Es steht dem Vermieter frei, welchen Anhebungsgrund er geltend macht, wenn ein Anhebungstatbestand mehrfach verwirklicht wird oder überhaupt mehrere verschiedene Anhebungstatbestände vorliegen. Das Unterbleiben einer Mietzinsanhebung infolge Unternehmensveräußerung bedeutet daher grundsätzlich nicht, dass auf die infolge Unternehmensverpachtung mögliche Mietzinsanhebung verzichtet wird. Zwar kann bei Dauerschuldverhältnissen ein Verhalten durch längere Zeit Schlüsse auf einen besonderen Willen der Partei erlauben. Allerdings legt § 863 ABGB bei konkludenten Willenserklärungen einen strengen Maßstab an. Maßgebend ist, welche Schlüsse der Vertragspartner aus dem Verhalten nach Treu und Glauben abzuleiten berechtigt war.
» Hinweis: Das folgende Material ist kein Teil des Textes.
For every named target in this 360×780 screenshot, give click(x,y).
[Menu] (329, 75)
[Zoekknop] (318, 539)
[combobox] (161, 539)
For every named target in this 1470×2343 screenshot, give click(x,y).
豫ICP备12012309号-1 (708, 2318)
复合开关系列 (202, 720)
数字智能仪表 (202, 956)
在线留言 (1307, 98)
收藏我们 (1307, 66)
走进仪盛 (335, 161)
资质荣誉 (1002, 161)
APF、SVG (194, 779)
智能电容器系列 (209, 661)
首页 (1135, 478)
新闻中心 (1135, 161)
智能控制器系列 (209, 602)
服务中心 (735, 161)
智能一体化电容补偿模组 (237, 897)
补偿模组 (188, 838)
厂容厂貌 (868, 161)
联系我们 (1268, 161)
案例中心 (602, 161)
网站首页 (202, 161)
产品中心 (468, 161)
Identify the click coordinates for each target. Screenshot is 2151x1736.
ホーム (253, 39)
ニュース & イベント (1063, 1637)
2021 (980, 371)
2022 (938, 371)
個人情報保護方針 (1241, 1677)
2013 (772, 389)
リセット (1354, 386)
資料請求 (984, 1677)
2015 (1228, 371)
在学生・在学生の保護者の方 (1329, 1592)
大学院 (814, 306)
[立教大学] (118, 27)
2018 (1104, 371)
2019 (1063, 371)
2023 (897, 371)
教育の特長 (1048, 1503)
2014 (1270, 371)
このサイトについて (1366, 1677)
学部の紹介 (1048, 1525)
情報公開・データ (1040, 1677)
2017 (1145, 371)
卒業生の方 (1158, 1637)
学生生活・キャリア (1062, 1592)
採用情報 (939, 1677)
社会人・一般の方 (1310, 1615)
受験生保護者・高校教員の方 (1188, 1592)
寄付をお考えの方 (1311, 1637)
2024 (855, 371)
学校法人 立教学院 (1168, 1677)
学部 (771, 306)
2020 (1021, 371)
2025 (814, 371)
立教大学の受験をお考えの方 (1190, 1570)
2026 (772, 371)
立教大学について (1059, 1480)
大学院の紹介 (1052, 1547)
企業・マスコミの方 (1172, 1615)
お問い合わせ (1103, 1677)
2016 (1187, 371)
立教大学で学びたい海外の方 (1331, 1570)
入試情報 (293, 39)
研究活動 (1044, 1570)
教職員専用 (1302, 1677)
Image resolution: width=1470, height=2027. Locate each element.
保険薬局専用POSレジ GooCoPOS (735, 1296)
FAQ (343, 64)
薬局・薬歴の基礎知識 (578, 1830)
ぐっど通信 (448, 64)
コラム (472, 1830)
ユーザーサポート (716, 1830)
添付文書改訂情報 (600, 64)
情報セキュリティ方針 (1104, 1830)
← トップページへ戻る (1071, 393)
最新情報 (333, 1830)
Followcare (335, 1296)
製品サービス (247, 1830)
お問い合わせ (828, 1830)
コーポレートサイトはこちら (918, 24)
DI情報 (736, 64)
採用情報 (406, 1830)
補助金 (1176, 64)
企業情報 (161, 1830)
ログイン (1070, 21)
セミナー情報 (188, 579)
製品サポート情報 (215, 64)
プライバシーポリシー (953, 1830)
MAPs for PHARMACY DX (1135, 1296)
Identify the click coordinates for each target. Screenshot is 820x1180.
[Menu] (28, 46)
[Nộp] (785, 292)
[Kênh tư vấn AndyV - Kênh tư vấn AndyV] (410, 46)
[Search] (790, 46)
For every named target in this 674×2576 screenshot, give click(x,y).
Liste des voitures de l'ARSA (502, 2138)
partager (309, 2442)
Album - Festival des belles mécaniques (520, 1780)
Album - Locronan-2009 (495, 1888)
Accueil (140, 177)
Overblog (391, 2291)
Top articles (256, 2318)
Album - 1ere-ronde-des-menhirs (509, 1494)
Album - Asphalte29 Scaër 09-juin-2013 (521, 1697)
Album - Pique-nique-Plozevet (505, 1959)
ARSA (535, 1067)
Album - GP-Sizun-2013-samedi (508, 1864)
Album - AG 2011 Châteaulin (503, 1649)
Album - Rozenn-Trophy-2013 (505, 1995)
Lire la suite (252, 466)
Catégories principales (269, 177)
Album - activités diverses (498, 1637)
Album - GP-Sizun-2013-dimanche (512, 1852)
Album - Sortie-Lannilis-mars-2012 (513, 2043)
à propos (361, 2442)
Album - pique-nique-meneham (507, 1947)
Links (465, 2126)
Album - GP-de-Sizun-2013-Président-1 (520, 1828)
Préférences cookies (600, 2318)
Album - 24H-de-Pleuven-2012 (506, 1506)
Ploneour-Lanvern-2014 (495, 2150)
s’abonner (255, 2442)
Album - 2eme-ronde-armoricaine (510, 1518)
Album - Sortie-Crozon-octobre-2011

Ein schlüssiger Verzicht auf vereinbarte oder nach dem Gesetz zustehende Leistungen ist daher nur anzunehmen, wenn er bei Überlegung aller Umstände unzweifelhaft erscheint; an die Annahme eines solchen Verzichts sind strenge Anforderungen zu stellen. Weder aus dem Zuwarten mit dem Anhebungsbegehren trotz Kenntnis der Verpachtung noch aus der Klagezurückziehung unter Anspruchsverzicht für bestimmte, vom nunmehr gegenständlichen Zeitraum abweichende Zinsperioden - ohne nähere Erörterung der Gründe hiefür - vermag die Annahme eines schlüssigen Verzichts auf jegliche Mietzinsanhebung zu rechtfertigen. Die Praxis, dass auch bei Verpachtungen innerhalb von 6 Monaten ein Anhebungsbegehren gestellt würde, vermag daran nichts zu ändern, legt doch die gesetzliche Regelung des Anhebungsanspruchs infolge Unternehmensverpachtung gerade keine Frist fest. Die Furcht, ohne Befristung könnte der Vermieter im schlimmsten Fall bis zu 30 Jahre nach Unternehmensverpachtung eine Mietzinsanhebung geltend machen, ist schon deshalb unbegründet, weil Mietzinsforderungen der dreijährigen Verjährung des § 1486 Z 4 ABGB unterliegen.

Die Veräußerung eines vom Hauptmieter in den Geschäftsräumlichkeiten betriebenen Unternehmens zur Fortführung in diesen Räumen bewirkt den Übergang der Mieterstellung auf den Erwerber des Unternehmens (§ 12a Abs 1 MRG), ohne dass das Vertragsverhältnis - abgesehen von der dadurch ausgelösten Mietzinsanhebungsmöglichkeit - geändert würde. Die Verwirklichung des Mietzinsanhebungstatbestands der Unternehmensverpachtung nach § 12a Abs 5 MRG wird daher nicht verändert. Die Mietzinsanhebung nach § 12a Abs 5 MRG hängt daher auch nicht davon ab, ob die Unternehmensverpachtung vom nunmehrigen oder einem früheren Hauptmieter des Geschäftslokals vorgenommen wurde.